> AIM
Copy the part that opens with the line containing "The height and" and closes with the line containing "Action: [44, 619]", switching "thumbnail" to "gallery" and leaving everything else unchanged. Omit the pictures.

> ENTRIES SHOWN
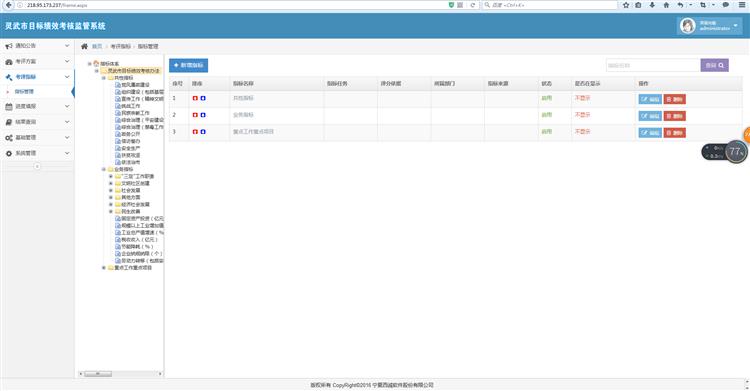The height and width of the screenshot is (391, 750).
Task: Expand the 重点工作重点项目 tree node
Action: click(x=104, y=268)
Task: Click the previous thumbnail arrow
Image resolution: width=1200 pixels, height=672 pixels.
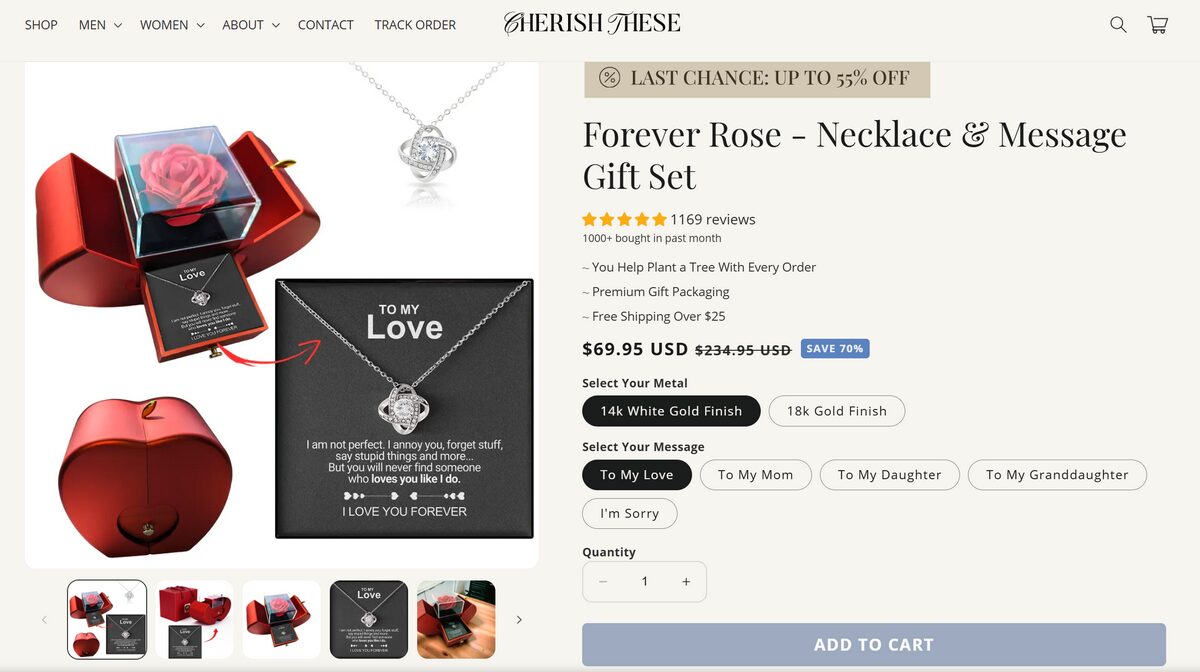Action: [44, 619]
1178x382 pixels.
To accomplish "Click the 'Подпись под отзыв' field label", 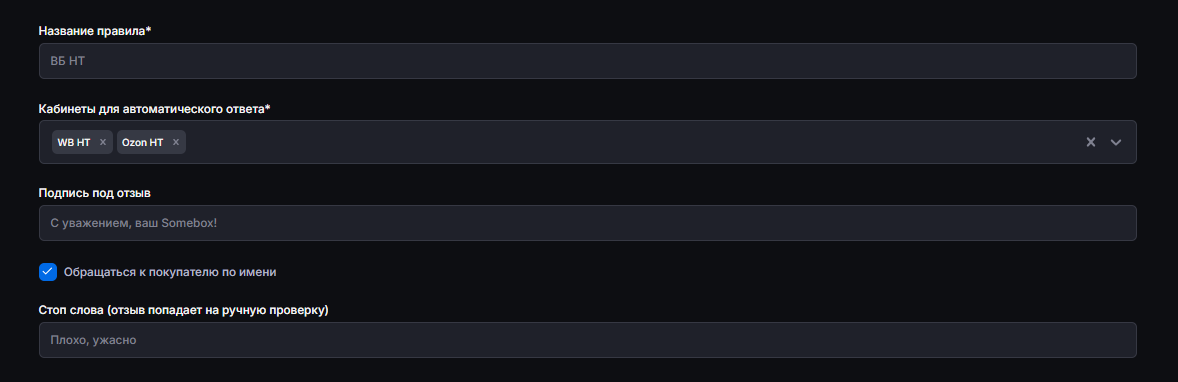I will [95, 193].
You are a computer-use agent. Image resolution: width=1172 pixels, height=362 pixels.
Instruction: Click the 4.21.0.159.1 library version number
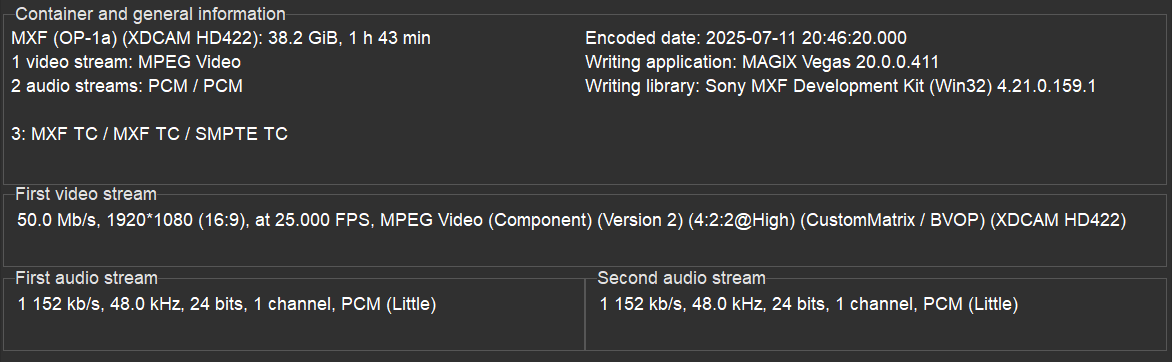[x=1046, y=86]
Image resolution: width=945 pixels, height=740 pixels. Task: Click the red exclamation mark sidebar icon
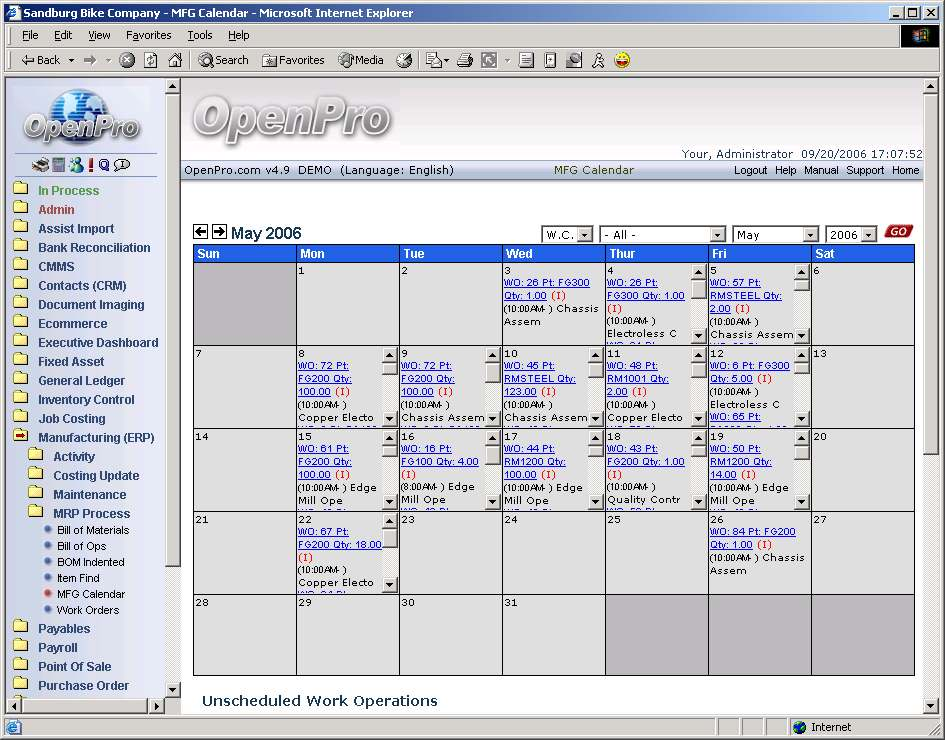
...
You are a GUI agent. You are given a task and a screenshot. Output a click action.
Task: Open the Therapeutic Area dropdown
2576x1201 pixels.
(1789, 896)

> EXERCISE RESULT
The height and width of the screenshot is (391, 750).
Task: Expand the 重点工作重点项目 tree node
Action: click(x=104, y=268)
Task: Click the previous gallery arrow
Image resolution: width=1200 pixels, height=672 pixels.
Action: [44, 619]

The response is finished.